労働相談より②

雇用の無期転換と障がい者への合理的配慮などを確認

A社で清掃作業に従事しているYさんは、同一の事業所で7年間に渡り、有期契約で働いてきました。今年度に入り、配属先の管理職B氏から、業務量の増を打診され、応じなければ今後の契約更新はないと言われました。

Yさんは増えた業務をこなそうと努力しましたが、どうしても時間内では追いつかず、度々、契約時間をオーバーしました(残業手当未払)。Yさんは、体力的にも精神的にも困難を感じ、B氏に相談しましたが、取り合ってもらえず、組合に相談に来ました。

Yさんの要求は、業務量を以前の状態に戻してほしいというものでした。また自分が精神障がい者であることを明らかにしましたが、A社に精神疾患で通院していることは伝えていませんでした。

2回の団体交渉で 

団体交渉にあたって、A社への組合の申し入れ事項は〇Yさんの業務量を変更以前に戻すこと、〇本人は精神障がい者であり、障がいに配慮した業務量とすることでした。

団体交渉でA社は、現在のYさんの業務量は、通常の人であれば契約の時間内で十分にこなせるものだとしましたが、精神障がい者であることをA社として承知していなかった。障がい者への合理的配慮の提供に基づいて、対処したいと答え、その後「本人の担当業務を以前の業務量に戻す」「本人の負担軽減などのために責任者が作業方法を指導する」「作業時間をオーバーする場合は、未作業分を責任者に報告し、所定時間で終業とする」と回答してきました。 

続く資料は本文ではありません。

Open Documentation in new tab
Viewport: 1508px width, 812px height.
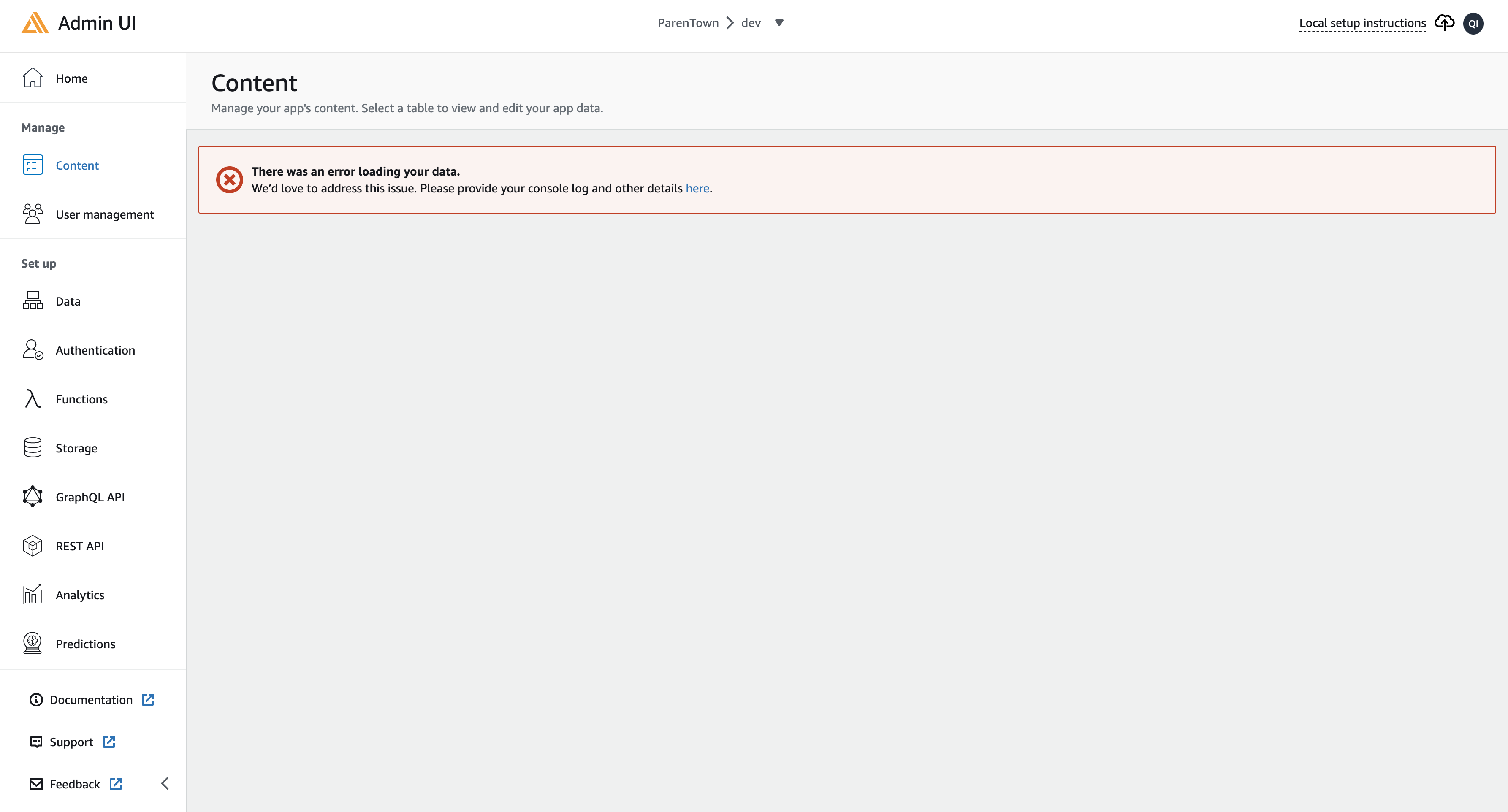coord(91,699)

第2回団体交渉では、〇残業代の未払分の清算、〇配転を本人の同意なく一方的に行わない、〇Yさんの主治医との面談をへて、合理的配慮をした業務量の判断を行うなどについて双方で確認をし、合意書をかわすことになりました。また、Yさんは同じ事業所で7年就業しており、有期雇用から無期雇用への転換についても申し出。交渉の場でA社側から承認書がYさんに手渡されました。